Geoscheme: A Database

The Geoscheme overview showing the 22 of the 26 different areas.

The purpose of this weblog post is to introduce the concept of a database primary key, Without it, a database will not work because data conflicts will arise. A primary key is a single attribute or group of attributes that can uniquely identify an individual record. Part of the challenge of database design, is determining what to use as a primary key.

Often, the solution is simply to generate a number in sequence. In many cases this is effective. In other cases, it might be more expedient to use an existing code, that can access more information, when that is needed.
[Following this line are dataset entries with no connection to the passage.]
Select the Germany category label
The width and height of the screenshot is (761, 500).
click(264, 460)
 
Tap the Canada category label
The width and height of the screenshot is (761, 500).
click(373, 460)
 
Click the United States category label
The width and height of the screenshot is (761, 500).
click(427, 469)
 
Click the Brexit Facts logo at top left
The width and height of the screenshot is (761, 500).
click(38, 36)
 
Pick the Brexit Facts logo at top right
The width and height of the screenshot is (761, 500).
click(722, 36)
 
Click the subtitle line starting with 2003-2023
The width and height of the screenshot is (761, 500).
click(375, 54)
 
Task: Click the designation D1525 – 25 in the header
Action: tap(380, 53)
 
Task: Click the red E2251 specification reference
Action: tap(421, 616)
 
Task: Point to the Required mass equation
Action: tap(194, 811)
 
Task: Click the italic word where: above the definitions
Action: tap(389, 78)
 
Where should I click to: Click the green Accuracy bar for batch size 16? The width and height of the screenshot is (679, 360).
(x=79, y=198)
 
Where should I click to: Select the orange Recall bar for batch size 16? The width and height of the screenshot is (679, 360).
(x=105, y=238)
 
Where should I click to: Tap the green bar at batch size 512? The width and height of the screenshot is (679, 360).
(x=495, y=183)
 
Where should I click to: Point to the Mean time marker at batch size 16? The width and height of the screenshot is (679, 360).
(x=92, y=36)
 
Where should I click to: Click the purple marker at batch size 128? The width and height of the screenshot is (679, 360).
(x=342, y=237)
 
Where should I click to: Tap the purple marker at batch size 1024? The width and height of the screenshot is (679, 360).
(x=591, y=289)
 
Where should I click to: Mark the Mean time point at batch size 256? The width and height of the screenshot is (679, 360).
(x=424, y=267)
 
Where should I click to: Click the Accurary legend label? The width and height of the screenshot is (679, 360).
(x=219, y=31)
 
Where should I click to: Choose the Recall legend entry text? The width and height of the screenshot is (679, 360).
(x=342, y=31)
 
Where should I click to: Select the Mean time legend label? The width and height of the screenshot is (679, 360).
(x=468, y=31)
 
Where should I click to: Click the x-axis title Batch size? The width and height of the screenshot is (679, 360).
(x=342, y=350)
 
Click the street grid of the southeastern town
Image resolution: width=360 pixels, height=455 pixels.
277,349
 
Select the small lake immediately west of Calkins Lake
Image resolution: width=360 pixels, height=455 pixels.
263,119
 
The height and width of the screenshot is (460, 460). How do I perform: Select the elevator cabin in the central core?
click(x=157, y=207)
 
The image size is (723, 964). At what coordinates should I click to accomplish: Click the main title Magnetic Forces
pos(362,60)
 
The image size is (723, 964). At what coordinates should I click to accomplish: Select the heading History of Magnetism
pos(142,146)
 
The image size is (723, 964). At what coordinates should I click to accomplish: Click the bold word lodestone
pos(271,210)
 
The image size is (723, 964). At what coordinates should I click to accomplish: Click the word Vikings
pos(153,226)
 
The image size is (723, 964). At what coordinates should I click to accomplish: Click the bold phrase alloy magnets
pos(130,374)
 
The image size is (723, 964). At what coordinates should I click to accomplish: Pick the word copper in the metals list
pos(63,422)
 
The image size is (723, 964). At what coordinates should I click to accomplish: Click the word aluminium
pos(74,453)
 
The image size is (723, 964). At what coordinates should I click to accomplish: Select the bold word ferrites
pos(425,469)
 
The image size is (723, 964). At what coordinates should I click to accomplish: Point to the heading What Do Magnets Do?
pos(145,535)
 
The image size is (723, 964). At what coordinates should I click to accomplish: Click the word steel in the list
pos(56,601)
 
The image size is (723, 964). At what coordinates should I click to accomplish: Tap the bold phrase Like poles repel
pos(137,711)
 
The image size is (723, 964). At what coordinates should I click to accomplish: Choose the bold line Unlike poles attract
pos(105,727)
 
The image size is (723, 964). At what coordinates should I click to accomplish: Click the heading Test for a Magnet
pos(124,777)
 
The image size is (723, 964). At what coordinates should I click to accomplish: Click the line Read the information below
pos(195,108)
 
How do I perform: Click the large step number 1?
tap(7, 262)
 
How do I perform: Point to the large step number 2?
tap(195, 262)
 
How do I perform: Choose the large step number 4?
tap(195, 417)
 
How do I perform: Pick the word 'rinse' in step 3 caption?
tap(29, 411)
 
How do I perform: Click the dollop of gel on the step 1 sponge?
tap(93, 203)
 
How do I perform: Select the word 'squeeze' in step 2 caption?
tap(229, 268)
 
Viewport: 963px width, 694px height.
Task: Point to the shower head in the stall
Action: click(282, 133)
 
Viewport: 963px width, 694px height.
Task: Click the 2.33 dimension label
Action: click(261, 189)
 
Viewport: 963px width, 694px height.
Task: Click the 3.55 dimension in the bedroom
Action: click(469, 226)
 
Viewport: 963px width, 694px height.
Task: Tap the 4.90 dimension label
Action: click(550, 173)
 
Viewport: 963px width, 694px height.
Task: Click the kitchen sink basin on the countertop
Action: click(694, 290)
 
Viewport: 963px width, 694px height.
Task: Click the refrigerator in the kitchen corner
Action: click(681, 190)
In many cases, geographical information is wanted, that is not contained in a database. such as the name of a mayor of a city, or a chronological list of mayors.

Geoscheme is my way of organizing geographical data. The land area of the Earth is divided into 26 different regions, labelled A to Z. Each region is populated by countries that can be further sub-divided. This process can continue into smaller and smaller units.

When a data set about a geographic area is being assembled for inclusion in a database, it is important to assess existing keys to see if one distinguishes itself from others. For geographical jurisdictions, this can be an agreed upon international code, for subdivisions of countries national or other codes may be appropriate.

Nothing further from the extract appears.